* **TEXT EXCERPT**
* * *

Fact….
Us Tariff’s are Treaties with other countries….
Congress ratifies Treaties…..
Fact….
The US House writes the tax code…..
Not the President …
Tariff’s create import taxes….
I’m NO lawyer, but the above ARE FACT’S….
Simple Right?
Nope….
Not with Trump, Alito and a Republican Majority Congress for now….
@substack
Donald Trump loves tariffs. Mainly, I believe, he loves them because they offer so much opportunity for dominance displays, allowing him to threaten other countries with economic ruin — usually via middle-of-the-night Truth Social posts — unless they bend to his whims. Economists may say that most of the damage inflicted by tariffs falls on American consumers and businesses, not foreigners, but Trump’s attachment to tariffs is doubtless strengthened by economists’ disapproval — he wants to show that he’s smarter than the so-called experts.
Furthermore, tariffs give him power without checks and balances. He can impose huge taxes on imports without having to go through annoying stuff like getting legislation through Congress.
Or can he? By any reasonable standard, most of Trump’s tariffs are plainly illegal. Two lower courts have ruled against them. The Trump administration appealed those decisions, and in early November the Supreme Court heard arguments on the case. Many businesses that have found it impossible to make long-term plans with the fate of the Trump tariffs in limbo eagerly awaited the Court’s ruling.
They’re still waiting. And I can’t see any plausible explanation for the delay other than Supreme cowardice.
Background: Most of Trump’s tariffs have been imposed by invoking a 1977 piece of legislation called the International Emergency Economic Powers Act, which the Congressional Research Service describes as giving the president “broad authority to regulate a variety of economic transactions following a declaration of national emergency.”
But we aren’t in an emergency. Trump himself keeps saying that everything is great — the economy is hot, there’s no inflation, we’re respected around the world. It’s not true, but that’s what he says. And he has been using IEEPA to impose or threaten to impose tariffs for many purposes that have nothing to do with economic policy. He imposed a 50 percent tariff on imports from Brazil to punish Brazil for pressing charges against Jair Bolsonaro, the Trump-like former president who tried to overturn an election loss. He threatened tariffs against European nations who stationed troops in Greenland as a precaution against a possible Trumpian attempt to seize the island from Denmark.
In the latter case Scott Bessent, Trump’s Treasury secretary, pressed on the nature of the emergency that would justify tariff threats, declared that “the national emergency is avoiding a national emergency.” Uh-huh.
I’m not a lawyer, but I talk to lawyers, and this isn’t a difficult case on the merits. Trump is clearly wrong on both the letter and the spirit of the law. And when the Supreme Court held its hearing, the tenor of the questions, even from conservative justices, suggested that they recognized that the administration had no case.
So why have we had three months of silence? Well, this isn’t a difficult case on the merits, but it puts the six right-wing members of the Court between a rock and hard place, not intellectually, but personally.

* * *

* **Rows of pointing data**
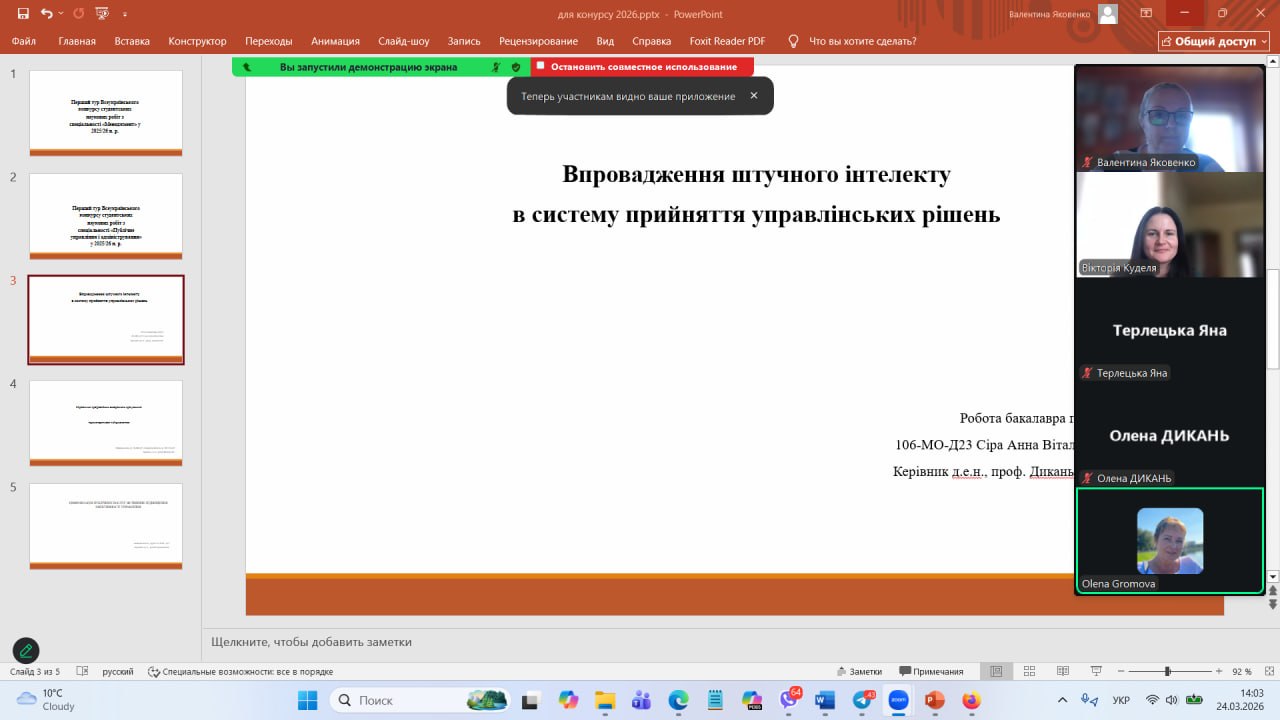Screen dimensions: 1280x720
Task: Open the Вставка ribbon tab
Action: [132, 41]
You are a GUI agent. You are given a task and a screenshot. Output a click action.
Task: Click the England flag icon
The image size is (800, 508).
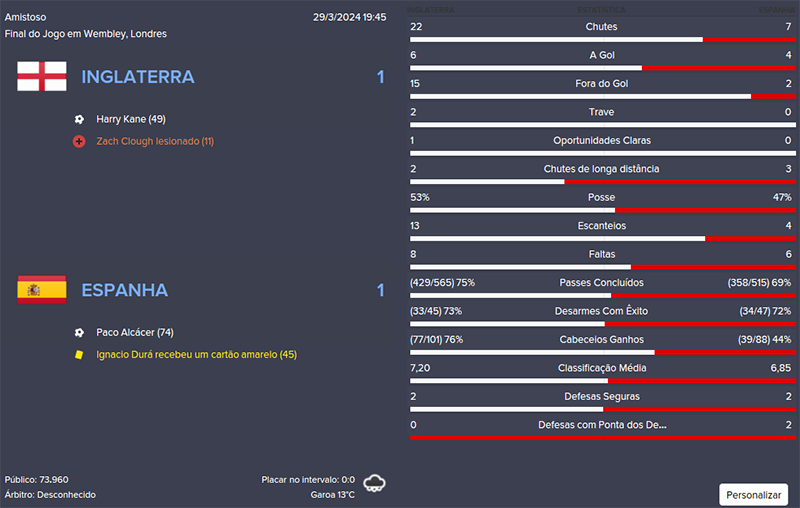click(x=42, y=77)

* * *

* **PROMPT 1**
In the listing, rewrite everything from the line with "You are a GUI" up to and including the last line, with the requests kept, and raise every coordinate in the answers by 131. Omit the pictures.
* **PROMPT 2**
Extend the commentary on Trump's tariffs from the point where it stops.
The commentary on Trump's tariffs and the listing are unrelated pieces of material.

* **TASK OUTPUT 1**
You are a GUI agent. You are given a task and a screenshot. Output a click action.
Task: Click the England flag icon
The image size is (800, 508).
click(x=173, y=208)

* **TASK OUTPUT 2**
For a right-wing justice, ruling in the Trump administration’s favor in such an open-and-shut case would amount to admitting that you’re a pure partisan hack. And even the right-wing faction on the court is trying to maintain the fiction that it’s still a deliberative body, not a MAGA rubber stamp.
But to rule against the administration would be to hand Trump a humiliating defeat on one of his signature policy issues. It might also be very expensive. Tariffs aren’t the revenue gusher Trump and his minions like to claim: Even after the Trump hikes in tariff rates, customs receipts are small compared with other sources of revenue and have made only a modest dent in the U.S. budget deficit. But losing that revenue and, worse, having to give it back would be a financial embarrassment…..
…
So the right-wing majority on the Court is surely afraid to rule on tariffs — afraid to rule for Trump, because that would destroy what’s left of their credibility, afraid to rule against, because that would anger both the MAGA elite and the MAGA base.
So they’re procrastinating, even though the longer the tariffs stay in place, the more Trump is emboldened to tweet out bizarre, destructive and illegal policies and the more economic damage is done by uncertainty.
Their paralysis is understandable. But it’s also utterly shameful…
Trump ‘Backup Plan’?
Think The High Court Will Save You From Trump’s 12-Figure Import Taxes? Think Again.
Trump already has the ability to impose replacement tariffs to make up nearly three-quarters of the tax revenue the Supreme Court may strike down as illegal.
That piece is from the Substack of Princeton Prof. Paul Krugman, a respected economist with whom I agree most of the time. (He even once had a regular column on the news pages of The Wall Street Journal.
However, since it’s an opinion piece (which by definition won’t agree with which others may not concur), you should say whose opinion it is. Otherwise it looks like straight factual reporting which might equally appear in the news columns of The WSJ, The New York Times or The Washington no opinions please Post.
Done….
Thanks DSD….
I’d forgotten that Paul Krugman is also what Trump is not: a genuine Nobel Prize winner.
[Economics, 20088]
and NOT a felon…..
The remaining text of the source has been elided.